• [Page text]:

DEV Community

Cover image for Prometheus and Grafana: from zero to production monitoring
Harshit Luthra
Harshit Luthra

Posted on • Originally published at harshit.cloud

Prometheus and Grafana: from zero to production monitoring

Originally published at harshit.cloud on 2024-12-18.


Prometheus and Grafana: from zero to production monitoring

We started shipping monitoring after a string of outages where customers paged us before our own dashboards did. This is the stack we landed on, written like you're standing it up tomorrow.

why Prometheus and Grafana

After trying CloudWatch, Datadog, and New Relic, we landed on Prometheus and Grafana for the same reason most teams do. Prometheus is open source, pull-based, and fits Kubernetes without protest. Grafana puts the dashboards on top, talks to almost anything, and costs nothing. Self-hosted, the bill is server time. The commercial options were running us $500 a month and climbing.

setup with Docker Compose

For development or small deployments, Docker Compose is perfect:

services:
  prometheus:
    image: prom/prometheus:latest
    container_name: prometheus
    volumes:
      - ./prometheus.yml:/etc/prometheus/prometheus.yml
      - prometheus_data:/prometheus
    command:
      - '--config.file=/etc/prometheus/prometheus.yml'
      - '--storage.tsdb.path=/prometheus'
      - '--storage.tsdb.retention.time=30d'
    ports:
      - "9090:9090"
    restart: unless-stopped

  grafana:
    image: grafana/grafana:latest
    container_name: grafana
    volumes:
      - grafana_data:/var/lib/grafana
      - ./grafana/provisioning:/etc/grafana/provisioning
    environment:
      - GF_SECURITY_ADMIN_PASSWORD=changeme
      - GF_USERS_ALLOW_SIGN_UP=false
    ports:
      - "3000:3000"
    restart: unless-stopped
    depends_on:
      - prometheus

  node_exporter:
    image: prom/node-exporter:latest
    container_name: node_exporter
    command:
      - '--path.procfs=/host/proc'
      - '--path.sysfs=/host/sys'
      - '--collector.filesystem.mount-points-exclude=^/(sys|proc|dev|host|etc)($$|/)'
    volumes:
      - /proc:/host/proc:ro
      - /sys:/host/sys:ro
      - /:/rootfs:ro
    ports:
      - "9100:9100"
    restart: unless-stopped

volumes:
  prometheus_data:
  grafana_data:
Enter fullscreen mode Exit fullscreen mode

Run it:

docker-compose up -d
Enter fullscreen mode Exit fullscreen mode

Done. Prometheus is on :9090, Grafana on :3000.

prometheus configuration

Create prometheus.yml:

global:
  scrape_interval: 15s
  evaluation_interval: 15s
  external_labels:
    cluster: 'production'
    region: 'us-east-1'

# Alertmanager configuration (we'll get to this)

• [Data shown]:
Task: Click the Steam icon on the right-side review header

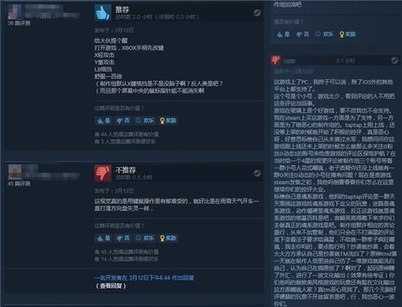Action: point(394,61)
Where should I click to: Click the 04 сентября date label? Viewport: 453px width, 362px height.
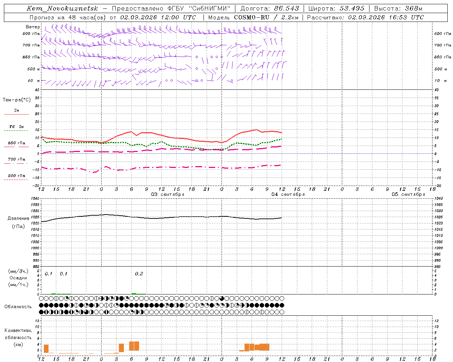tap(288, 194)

--

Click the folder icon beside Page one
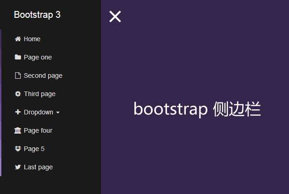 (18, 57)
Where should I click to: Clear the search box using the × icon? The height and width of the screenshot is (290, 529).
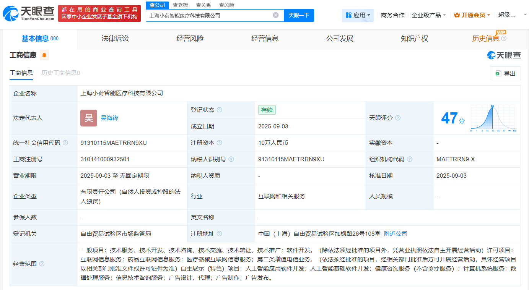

• [To do]:
Answer these from the Prometheus and Grafana article:
1. How much were the commercial monitoring options costing each month?
2. What storage retention time does the Docker Compose file give Prometheus?
3. What global scrape interval is set in prometheus.yml?
The listing comes from a source other than the Prometheus and Grafana article.

• [Written response]:
1. $500 a month, and climbing.
2. 30 days (30d).
3. 15 seconds (15s).